El ejército del mal rollo

Gonzalo Bareño Canosa
Gonzalo Bareño A CONTRACORRIENTE

OPINIÓN

Si hay algo más detestable que un Gobierno que engaña a los ciudadanos vendiendo optimismo irracional, es una oposición que trata de sembrar el pesimismo y la depresión negando cualquier posibilidad de recuperación y que resta validez a todo dato positivo, convirtiéndolo en un hecho puntual, coyuntural y pasajero que no evitará el desastre. Frente a los vendedores de humo del Gobierno a los que nos hemos hartado de criticar, surgen ahora los profesionales del desencanto, los agoreros del «todo va mal y va a seguir yendo mal». Cenizos a tiempo completo que se alimentan del mal rollo, como las ratas de la basura. Gente que lo ha apostado todo a que España no salga del pozo para poder presentarse luego, cuando toque, como los salvadores de la patria, aunque muchos de ellos sean precisamente los máximos responsables de que nos encontremos en este infierno. Aguafiestas que asisten temerosos a la posibilidad de que el sol empiece a calentar antes de lo previsto, arruinando así sus planes de imponer el catastrofismo tremendista para pescar votos en ese negro pantano.

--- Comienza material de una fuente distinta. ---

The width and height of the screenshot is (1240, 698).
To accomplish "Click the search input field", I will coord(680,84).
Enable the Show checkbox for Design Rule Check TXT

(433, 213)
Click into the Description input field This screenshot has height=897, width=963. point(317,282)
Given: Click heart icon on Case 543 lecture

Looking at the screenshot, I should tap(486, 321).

Pues bien, o mucho me equivoco, o es precisamente a eso a lo que nos vamos a enfrentar durante este año 2014 en el que, por primera vez en mucho tiempo, cabe depositar un gramo de esperanza. Algo que a algunos les parece intolerable, porque la ilusión colectiva los deja sin negocio y sin argumentos. En estos días, basta declararse moderadamente optimista frente a cualquier problema para que a uno lo tachen inmediatamente de vendido y de agente del Gobierno. Salirse del carril del pesimismo patológico es un grave delito que te convierte en un apestado impresentable. Según esta secta ceniza, si la prima de riesgo baja en España es porque lo hace en todos sitios y además no significa nada, aunque cuando subía era para ellos el preludio del Armagedón. Si sube la bolsa, es porque los fondos buitre internacionales pretenden quedarse con España a precio de ganga, aunque si baja es el símbolo evidente del fracaso. Si suben las exportaciones, es porque vendemos barato a base de pagar sueldos de miseria con contratos basura. Si baja el paro, es porque la gente se está yendo de España, se muere o se borra de las listas, y no porque nadie esté contratando a nadie. Y si alguien consigue un trabajo, lo hará en condiciones de esclavitud y además lo perderá muy pronto. Eso aseguran los agoreros. Saboteadores de la confianza. A todo le dan la vuelta. Y, como el del Ingsoc orwelliano, su lema es el de «Guerra es Paz, Libertad es Esclavitud e Ignorancia es Fuerza».

Me resisto a militar en ese batallón de malasombras. Puede que sea solo el efecto de una resaca sobrevenida después de tanta felicidad en el día de Reyes, pero yo le doy una oportunidad a este 2014 neonato, como Lennon se la dio a la paz cuando la guerra parecía inevitable. Nada es fácil, pero aquí sobra el ejército del mal rollo.